**Supplied passage**
The Extreme Environment of Space
Space is a near-perfect vacuum, lacking atmospheric pressure. This extreme low pressure has profound effects on liquids and gases, including those within the human body. One significant consequence is ebullism, where the reduced external pressure causes bodily fluids to boil at normal body temperature.
Ebullism begins when the ambient pressure drops below 6.3 kilopascals (47 millimeters of mercury), a point known as the Armstrong limit, reached at high altitudes. The gases naturally present in the body, such as air in the lungs and dissolved gases in tissues, also expand dramatically in this low-pressure environment. This expansion can cause internal structures, like the lungs, to rupture if air is held within them.
How the Human Body Reacts
If an unprotected human were exposed to the vacuum of space, the body would undergo a rapid sequence of events. The air within the lungs would be expelled due to the pressure differential. Unconsciousness would occur quickly, within 10 to 15 seconds, as oxygen rapidly leaves the bloodstream.
Simultaneously, ebullism would cause water in the tissues to vaporize, leading to significant swelling of the body, potentially doubling its normal size. However, the skin is elastic enough to prevent the body from exploding. The continuous evaporation of water would also draw heat away, causing exposed moist areas, such as the nose and mouth, to nearly freeze. Survival in such conditions is limited to 90 seconds to a few minutes before severe damage or death occurs.

**Data shown**
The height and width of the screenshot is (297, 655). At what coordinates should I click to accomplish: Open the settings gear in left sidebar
==
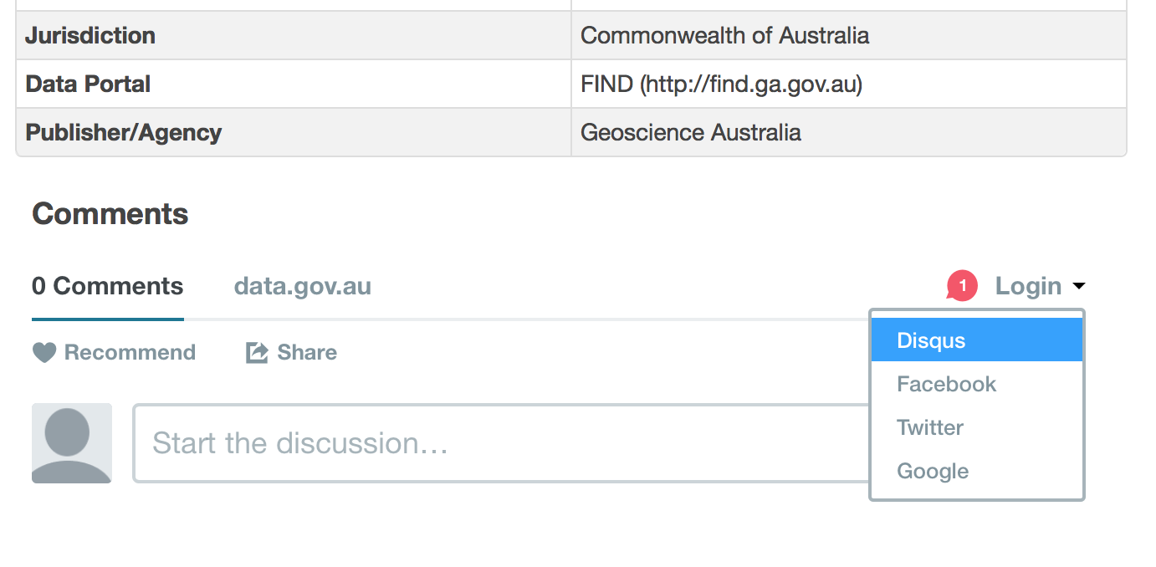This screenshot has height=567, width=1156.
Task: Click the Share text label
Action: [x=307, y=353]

**Requirements**
A – In the passage on the vacuum of space, swap "elastic" for "flexible" and write out everything from "Simultaneously, ebullism would" down to "or death occurs.".
B – Answer these questions using the passage on the vacuum of space.
(i) At what ambient pressure does ebullism begin?
(ii) How soon would an unprotected person lose consciousness in a vacuum?
(iii) What keeps the body from exploding?
C – Carry on the passage about the human body in the vacuum of space from the point where it stops.

**Responses in order**
A –
Simultaneously, ebullism would cause water in the tissues to vaporize, leading to significant swelling of the body, potentially doubling its normal size. However, the skin is flexible enough to prevent the body from exploding. The continuous evaporation of water would also draw heat away, causing exposed moist areas, such as the nose and mouth, to nearly freeze. Survival in such conditions is limited to 90 seconds to a few minutes before severe damage or death occurs.

B –
(i) Ebullism begins below 6.3 kilopascals (47 millimeters of mercury), which is known as the Armstrong limit.
(ii) Unconsciousness would come within 10 to 15 seconds.
(iii) The skin is elastic enough to keep the body from exploding.

C –
Protecting Astronauts in Space
To enable human survival and work in space, advanced technologies are used to counteract these extreme conditions. Spacesuits function as personal spacecraft, providing a self-contained environment, shielding astronauts from the vacuum, extreme temperatures, radiation, and micrometeoroids. These suits maintain a stable internal pressure and supply breathable oxygen, while also removing exhaled carbon dioxide.
The Portable Life Support System (PLSS), often integrated into a backpack, is a key component of spacesuits. It circulates oxygen, removes carbon dioxide using filters, and manages temperature through a cooling system. Inside spacecraft, Environmental Control and Life Support Systems (ECLSS) maintain a habitable atmosphere. These systems generate oxygen, remove carbon dioxide, and regulate air pressure, temperature, and humidity, creating an Earth-like living environment.